PingBacks, by being automatic and requiring both servers to support PingBacks, simplified the blogging process and cut down spam (a bit, anyhow). That was enough to make it the de facto standard, baked into WordPress—and by extension, a growing proportion of the web—since 2005. And then it was everywhere, spammers discovered how easy it was to get a backlink just by sending a TrackBack to a popular site, and that, as Stack Overflow creator Jeff Atwood said in 2006, is what killed Trackbacks (and, for the most part, comments on much of the web).

Then creators moved on to social media, blogging went corporate, and the whole thing was ripe for reinvention.

Building a better PingBack

Don’t reinvent the wheel, though, and so “the Webmention spec began as a simplified version of the Pingback spec,” says the W3C Webmention guide. From Sandeep Shetty’s first iteration in October 2012, Webmentions replaced XML-RPC with a simpler HTTP form POST, making it easier to develop and less susceptible to hacks.

POST /webmention-endpoint HTTP/1.1
Host: bobs.host
Content-Type: application/x-www-url-form-encoded

source=http://alices.host/alice/post/42&\
target=http://bobs.host/bob/post/2

Then trust, but verify, and so when your site receives that HTTP POST with a Webmention, it’ll first check to ensure that link really exists, and only then save the mention for reference. Your server could even periodically check to ensure the mention is still there, if you want to keep your Webmentions up-to-date.

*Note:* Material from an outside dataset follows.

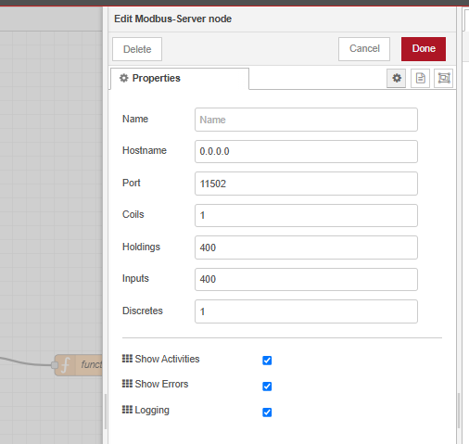This screenshot has width=469, height=444.
Task: Uncheck the Show Errors checkbox
Action: 267,387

Example via Aaron Parecki’s guide to Webmentions

Links on their own don’t tell you all that much, so Webmentions expanded what could be included. You could include microformats like h-entry and u-author in your Webmention copy, to perhaps share a like or dislike, include the ID of a specific comment you’re replying to, include your name and avatar, and more. And you could include URL fragments to link directly to a specific part of a page, for Medium-style inline comments.

In the spirit of PingBacks and TrackBacks before, folks dreamed of everything. You could have comments across blogs, back and forth, with Webmentions copying the comments between sites, imagined A List Apart. “A response can be an RSVP to an event, an indication that someone "likes" another post, a "bookmark" of another post, and many others,” imagined the W3C’s spec.

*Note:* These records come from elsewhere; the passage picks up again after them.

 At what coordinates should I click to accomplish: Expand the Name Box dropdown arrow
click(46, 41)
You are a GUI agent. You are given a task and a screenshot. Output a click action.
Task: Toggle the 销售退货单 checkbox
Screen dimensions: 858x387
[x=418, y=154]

And along came the software. Webmention.io can receive Webmentions on behalf of your site, without needing to add anything beyond an HTML tag to your site. Bridgy can find mentions of your site on social media, and push them via a Webmention to your site. And your favorite newsletter tool, Buttondown, supports Webmentions, so whenever you mention a blog post in your newsletter, their server will get pinged with the new mention.

Webmentions aren’t perfect. Dr. Wouter Groeneveld, an early adopter, turned off his Webmention server in 2023 thanks to the same problem that took down TrackBacks: Spam. And the non-spammy comments weren’t all that interesting, either; “about 75% of the mentions I do receive are completely useless ‘like’ messages,” Groeneveld wrote.

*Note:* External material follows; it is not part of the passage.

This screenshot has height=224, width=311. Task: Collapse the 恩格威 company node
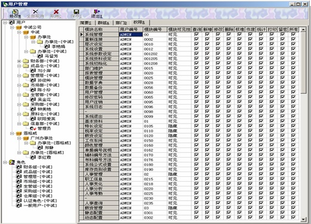click(12, 133)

Yet the dream lives on. You could gather Webmentions with Webmention.io, just as a way to know who mentioned you but without sharing every mention on your site. You could perhaps build a whitelist to show your friends’ Webmentions, for a new take on a web ring (remember those?). You could take the idea and run with it, tackling spam and building something more fun in the process, as Matthias argued on Own Your Web: “This tinkering is worth the effort: seeing the replies of others appear on your site is just magical.”

Or, perhaps, you might prefer the oldest Webmention of them all: Email. “If I have to choose between spending time coding in yet another edge case or just writing and replying to a lovely email from a reader, I’d prefer the latter,” concluded Groeneveld, and we concur.

We’re proud that you can have both in Buttondown, and always thought there was something to the idea in the TrackBacks and Pingbacks of old. And just maybe, as Bluesky and Mastodon and a thousand networks bloom, we’ll eventually land on a universal way to @mention each other on the web.

Spam, though? Might have to wait for the heat death of the universe to cure that one.